I'm with you. Especially commercial work, carpenters should be laying out walls. Should be in the contract. If not you may be stuck. So the carpentry sub which may be the general or not should be doing that.

We are plumbers & plumbing contractors, not general, electrical, masonry, drywall, etc.

I don't think the general or carpenter will be laying out your DWV system.


----------



## 89plumbum (May 14, 2011)

GAN said:


> I'm with you. Especially commercial work, carpenters should be laying out walls. Should be in the contract. If not you may be stuck. So the carpentry sub which may be the general or not should be doing that.
> 
> We are plumbers & plumbing contractors, not general, electrical, masonry, drywall, etc.
> 
> I don't think the general or carpenter will be laying out your DWV system.


You never did underground work?


----------



## GAN (Jul 10, 2012)

89plumbum said:


> You never did underground work?


Frozen ground, mud & water filled ditches, tunneled you name it.
Of course on residential. Now on the other hand commercial union, you best not touch a shovel. You best not touch material farther than 10' from the building entrance. I also don't run a back hoe if needed. Where a person having a shop with one can and may. Just best not be on a commercial job in my area or get ready to have a picket set up.
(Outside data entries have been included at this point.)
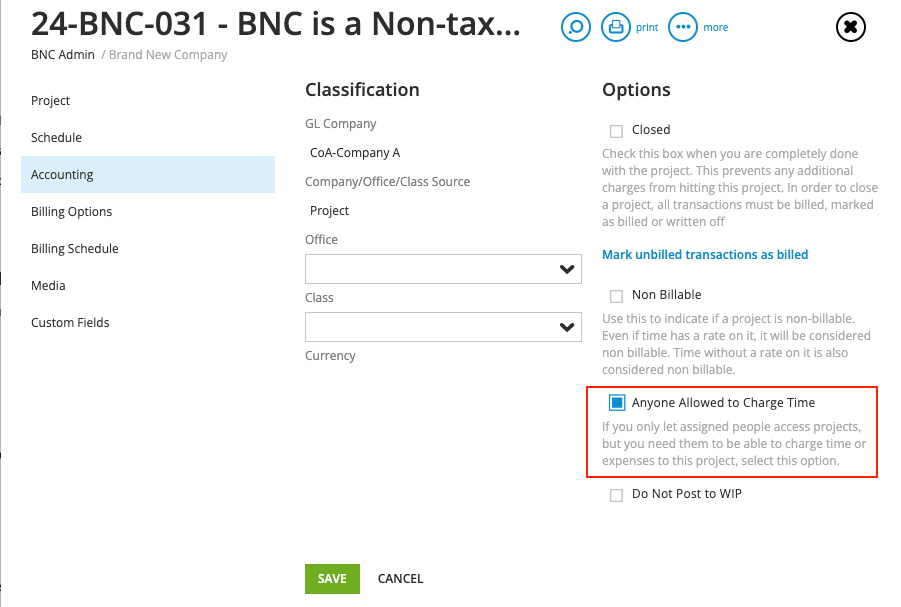Check the Closed checkbox
Screen dimensions: 901x607
(x=616, y=131)
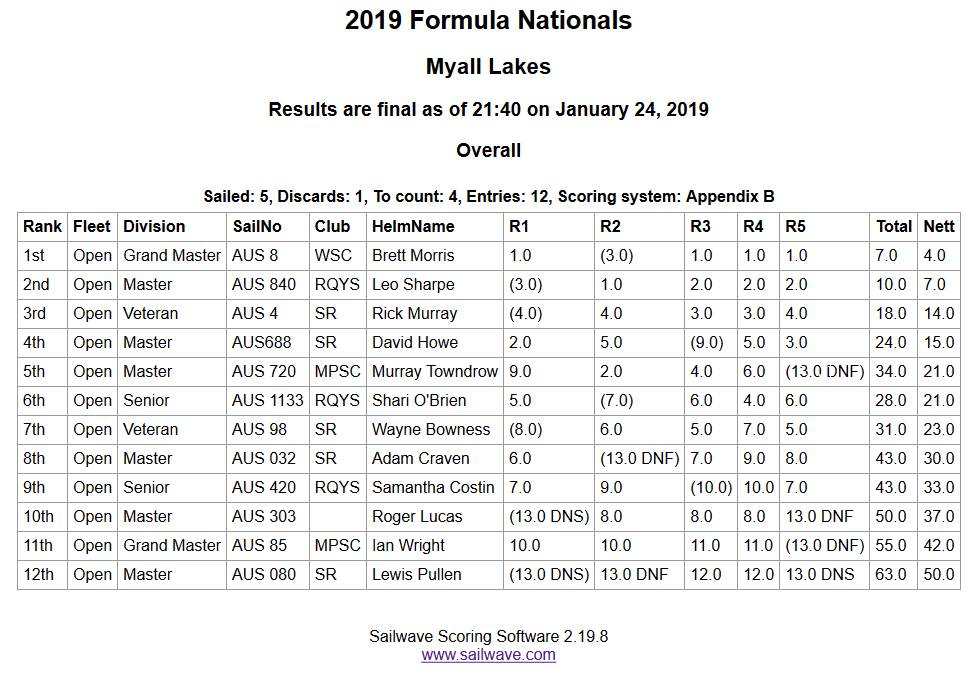This screenshot has height=675, width=973.
Task: Click the Rank column header
Action: coord(42,227)
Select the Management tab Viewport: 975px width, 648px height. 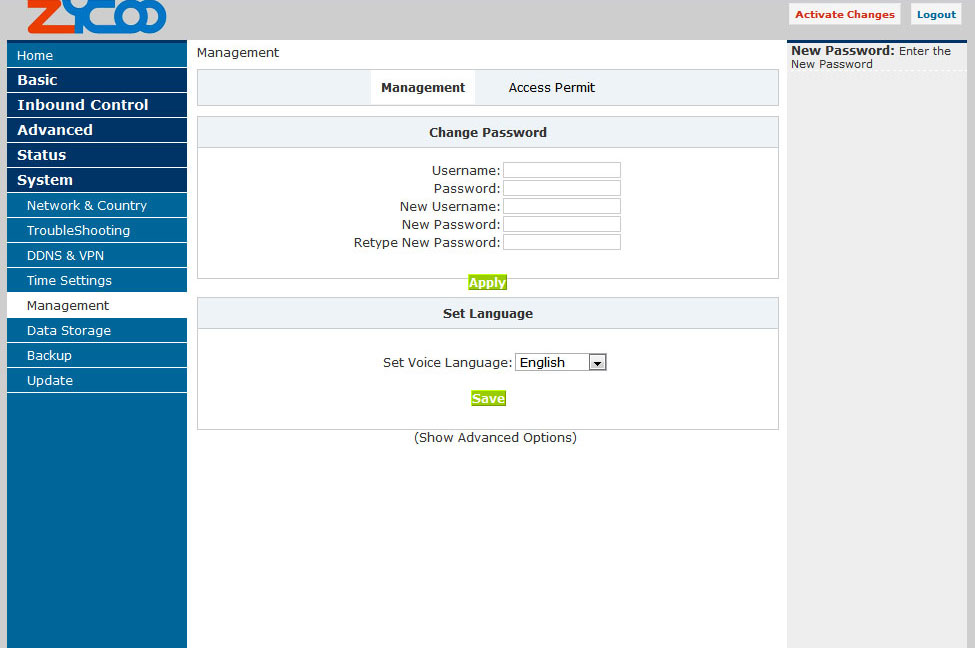[423, 88]
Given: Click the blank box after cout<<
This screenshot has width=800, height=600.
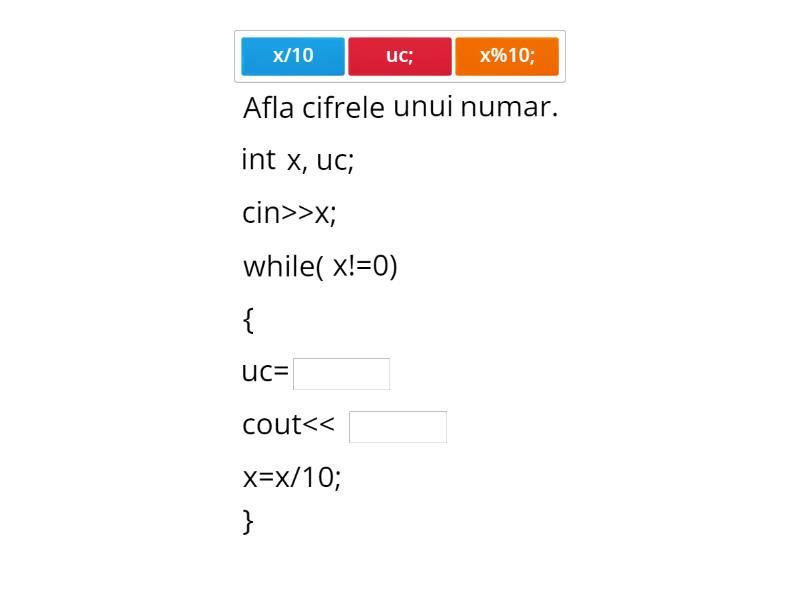Looking at the screenshot, I should 398,426.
There is a big difference between a SFR or even a simple office with one accessible or two restrooms, service sink and FD. Or lets say a nursing home slab on grade. 

So to be clear, job size matters, union or nonunion matters. I am assuming (maybe not correctly) this is a larger scale commercial job. Plumber should not be responsible for location of walls.

Same nonsense I see where to get a tub into a site, the laborer has to unload it and get it into the building, then call an electrician to remove any wiring in the way or through studs that may need to be removed, then have a carpenter remove the studs, Go ahead and set the tub, then call them all back into re-install what has been removed.


----------



## ShtRnsdownhill (Jan 13, 2016)

I would agree with above, if its a union job, you better not work out of tittle or you could take a nasty fall down some stairs..if its a private job, it has to be discussed with GC..preferably before a problem arises..


----------



## mpm (Nov 16, 2010)

Your right on job size and union / non union.

Chalk it up to a learning experience. The way I see it is that you've now learned that this kind of thing should be stipulated in your proposal AND contract. The more years I'm in business, the longer my contracts get... I'm up to 12 pages of this is what I'm doing, this is what I'm not doing, this is what you're going to pay me, this is what happens when you don't pay me, so ****ing pay me or you pay me and my lawyer.


----------



## ShtRnsdownhill (Jan 13, 2016)

I have a friend that has her own compliance business with new york city contracts..you wana talk about a nightmare of contractual mud throwing..and contracts that look like an encyclopedia ..geez, either you can make a fortune if you navigate it correctly or loose a fortune because you didnt, she gets both sides coming to her, companies that dont know municipal work and the specific city the job is being done for will be out of business quickly..so they pay her big $$$$ to get them back on track..its not for the faint of heart..the biggest problem is most companies dont have the financial backing todo these big jobs and wait for payment if any issues arises..the city doesnt pay till ALL the "T"s are crossed and "I"s dotted....regardless of whose fault..most if not all of those are all union run jobs...you would need a contract lawyer on staff to make things run smoothly, the stuff that comes up to cause you problems you couldnt even dream up as there are so many areas that will bite you..


----------



## leakfree (Apr 3, 2011)

And then you have the jobs that give you 3 control lines per floor that you use to lay out 25-1 and 2 bath apt's. from,carpenter doesn't lay out the walls until the stacks are all set,and they will all be cast in place in the 8" pour.Indirectly every trade is laying out the walls.


----------



## 89plumbum (May 14, 2011)

There are many scenarios that apply to this situation. Good judgment is a must and am sure wyrick is using his. 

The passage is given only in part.